- PASSAGE TO READ
None of this would fly at a tasting menu restaurant, where the focus is on removing the obstacles between the diner and her food, but the general conviviality of Hometown is enough to make one wonder why the rec-room set up isn’t employed with greater frequency at more ambitiously casual abodes. The system, which virtually eliminates waiters, even saves guests a few bucks by eliminating the need to leave a full gratuity. Durney, who points out that carvers are paid 50 percent more than the tipped minimum, says guests should not feel obligated to leave a gratuity (the average tip, he adds, is about 5.6 percent).
It’s also worth noting that the by-the-half-pound ordering policy allows guests to regulate their spending (and consumption) more efficiently than at traditional fixed-portion restaurants. It's a particularly helpful system that steakhouses would be well served to adopt in this era of sky-high beef prices.
Beef ribs (about $28 apiece) can easily feed two. The blackened meat ranges from soft and shreddable at the interior to heftier and more jerky-like at the edges. Alas, it’s more a study in elegant textures than anything else, as the flavor of the meat is thin and subsides quickly. Better idea: Save some bucks and order the house made jalapeno sausage, which contains all the complex, vegetal tang of the pepper without the incendiary heat.
Then there’s the Creekstone Farms brisket, which fully merits the trip to Red Hook. Sampled three times, the product is as consistent as anything at a Michelin-starred restaurant, an honor not held by a single barbecue establishment. The "flat" of the brisket (the lower, leaner part), smacks of a clean beefiness, while the fattier point (which sits above the flat) shows off the meat's accordion-like texture and gentle smoke flavor. And on top, the peppery bark forms a coating so sweet and pillowy it could easily pass itself off as a toasted marshmallow. If only the meat weren't a hint under-salted.

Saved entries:
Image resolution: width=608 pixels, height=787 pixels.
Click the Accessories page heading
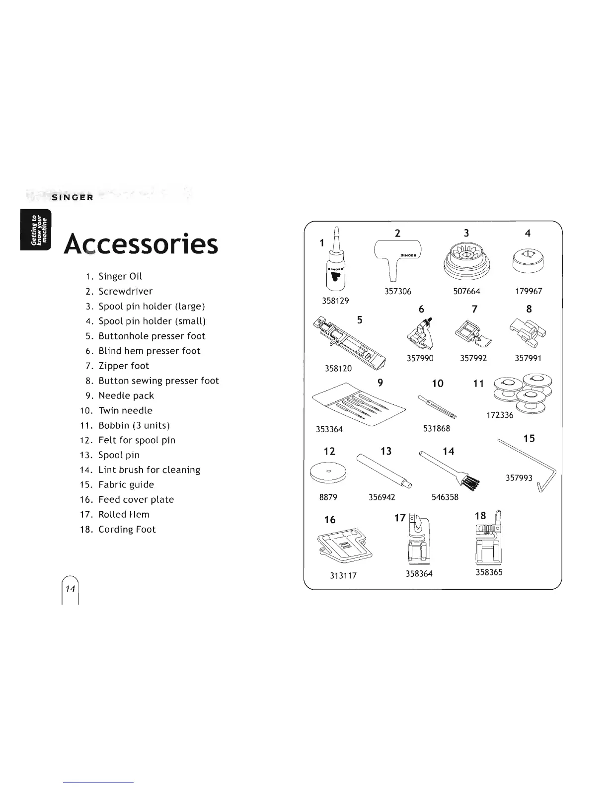coord(141,244)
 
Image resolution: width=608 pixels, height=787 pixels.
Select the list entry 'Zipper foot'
coord(124,366)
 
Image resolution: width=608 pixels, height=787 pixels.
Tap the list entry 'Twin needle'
coord(125,411)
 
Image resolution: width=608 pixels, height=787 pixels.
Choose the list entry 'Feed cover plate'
coord(136,500)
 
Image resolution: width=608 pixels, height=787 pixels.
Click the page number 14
coord(71,589)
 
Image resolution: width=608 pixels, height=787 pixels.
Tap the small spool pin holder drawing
coord(528,260)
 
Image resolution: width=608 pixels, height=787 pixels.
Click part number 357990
coord(420,358)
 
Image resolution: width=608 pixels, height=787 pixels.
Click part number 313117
coord(343,575)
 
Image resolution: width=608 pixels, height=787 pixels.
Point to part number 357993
coord(519,478)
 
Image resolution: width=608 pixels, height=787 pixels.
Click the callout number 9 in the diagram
coord(380,383)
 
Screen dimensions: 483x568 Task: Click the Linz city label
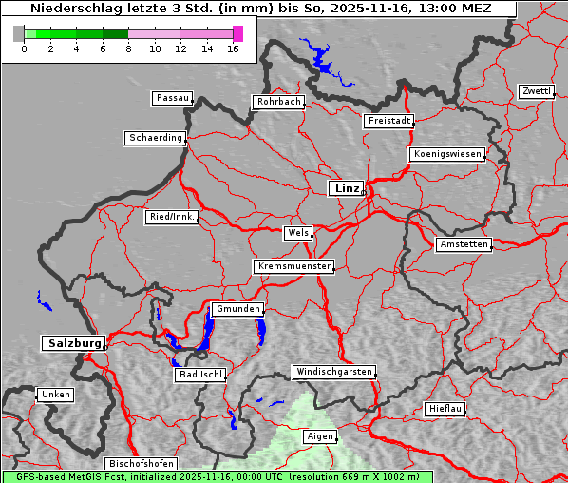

- LIST OF TASKS
1. Transcribe the portion of the Hometown review starting at "It’s also worth" and ending at "the incendiary heat.".
2. According to the Hometown review, why should guests not feel obligated to leave a gratuity?
Rely solely on the Hometown review in responding.

- TASK ANSWERS
1.
It’s also worth noting that the by-the-half-pound ordering policy allows guests to regulate their spending (and consumption) more efficiently than at traditional fixed-portion restaurants. It's a particularly helpful system that steakhouses would be well served to adopt in this era of sky-high beef prices.
Beef ribs (about $28 apiece) can easily feed two. The blackened meat ranges from soft and shreddable at the interior to heftier and more jerky-like at the edges. Alas, it’s more a study in elegant textures than anything else, as the flavor of the meat is thin and subsides quickly. Better idea: Save some bucks and order the house made jalapeno sausage, which contains all the complex, vegetal tang of the pepper without the incendiary heat.

2. Durney says guests need not feel obligated to leave a gratuity because the carvers are paid 50 percent more than the tipped minimum. The system also virtually eliminates waiters, which removes the need to leave a full gratuity.